No doubt most persons, at first thought, are disposed to agree with them, and so the seeds of their further and sillier doctrines fall upon fertile soil. But is there really much more than a trace of truth, at bottom, on this popular notion that sympathy has an objective reality, that the best work of the world is done only in the presence of a friendly crowd, that the good-will of the spectator is as necessary to the performer as his own skill? I am inclined to think not. As a matter of fact, the very best efforts of many men, perhaps of the majority of those men whose efforts are worth anything at all, are inspired by opposition as much as by huzzahs. The cell, as Haeckel is so fond of saying, does not act; it re-acts. Opposition is stimulation. Vinegar etches better than molasses. A vigorous prod is worth a dozen slaps upon the back. It is in the face of difficulties and hostility that real efficiency often reveals itself.
This is true, not only in the lofty domain of the dialectic, but also in the lowly domain of purely physical effort. The most remarkable baseball pitching that I have ever seen was done in the presence of a crowd which writhed in rage every time another man was struck out. The home team, despite the loyal clapper-clawing of the bleachers, enjoys but a slight advantage over the visiting team, and most of this advantage, no doubt, is due to its superior knowledge of the grounds. In the prize ring, the same thing is constantly noted. The opposition of the crowd, far from working against a fighter, sometimes inspires him to extraordinary efforts. Exact figures, of course, are not available, but I think it might be demonstrated that, in all cases where the crowd’s hostility to a given fighter is a real hostility, and not a mere echo of the betting odds—that in all such cases, or at least in most of them, the work of that fighter increases in effectiveness and his chances of victory with it.
There is, in brief, little if any truth in the belief that good wishes may be transformed into objective phenomena, that mind influences matter—and little, even, in the belief that mind influences mind. Actors and opera singers often do their worst work in the presence of absurdly friendly crowds, and their best in the presence of crowds which sit silent and unmoved.

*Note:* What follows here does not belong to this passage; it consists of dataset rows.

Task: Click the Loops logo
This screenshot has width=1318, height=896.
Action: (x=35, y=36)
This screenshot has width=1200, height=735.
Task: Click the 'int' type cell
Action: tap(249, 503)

Beer Bottles Vs. Vibrations
But isn’t it true that baseball pitchers, harassed by the bleachers, sometimes grow rattled—that political spellbinders, heckled by humorists, take to the woods? Of course it is. But the opposition which here does the work is not an opposition of hostile “vibrations,” of mere thought, but one of beer bottles, ear-splitting howls and disconcerting interruptions. In other words, it is chiefly physical. A man cannot pitch curves and dodge beer bottles at the same time without sacrificing one act, in some measure, to the other. Even unusually violent attacks upon the ears tend to fill the head with echoes which make thought impossible. But beer bottles and blood-curdling shrieks, it must be maintained firmly, are plainly not “vibrations,” at least in the sense given to that abused word by the toreadors of the New Thought. These fantastic persons are constantly talking not of physical causes, but of metaphysical causes, and the longer one studies their arguments and proofs the more one is convinced that such causes play no part in baseball, nor even in violoncello-playing and steeple-climbing.